Balancing FAIR and GDPR: A Governance Framework for Oral Archives
Proceedings of the Joint Workshop on Legal and Ethical Issues in Human Language Technologies and Computational Approaches to Language Data Pseudonymization, Anonymization, De-identification, and Data Privacy (LEGAL2026 and CALD-pseudo 2026) @ LREC 2026
Abstract
This paper presents a governance framework developed within the research project ROADS to support thesustainable management of oral archives, which constitute essential linguistic resources for interdisciplinary research and cultural heritage preservation. Oral archives raise complex ethical and legal challenges due to the hybrid nature of voice data, which function simultaneously as historical documents, scientific sources and biometric identifiers, thereby creating tensions between open science principles and data protection regulations. The proposed framework integrates FAIR principles (Findable, Accessible, Interoperable, Reusable) with Privacy by Design and the GDPR accountability principle through a multilayered approach. It introduces an access model that distinguishes between publicly available metadata and controlled access to identifiable audio materials, following trusted repository standards.
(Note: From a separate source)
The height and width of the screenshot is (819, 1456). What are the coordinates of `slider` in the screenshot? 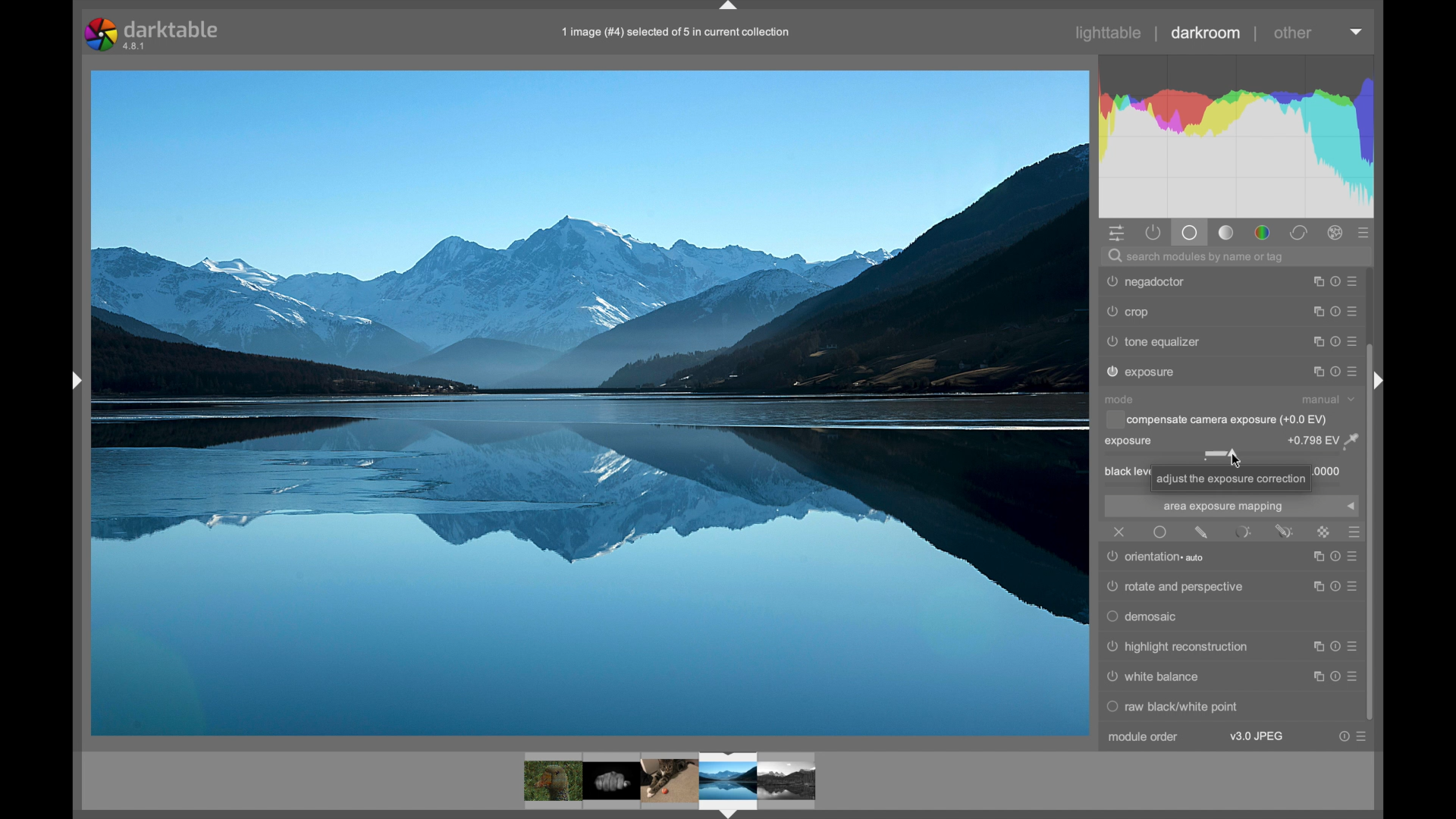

The framework also incorporates consent management procedures and safeguards for legacy collections, enabling responsible data sharing while preserving scientific usability. More broadly, ROADS provides a transferable model to guide the transition from project-based archives to FAIR, sustainable and reusable research resources, ensuring compliance with data protection requirements and respect for the sensitivity of the documented contexts.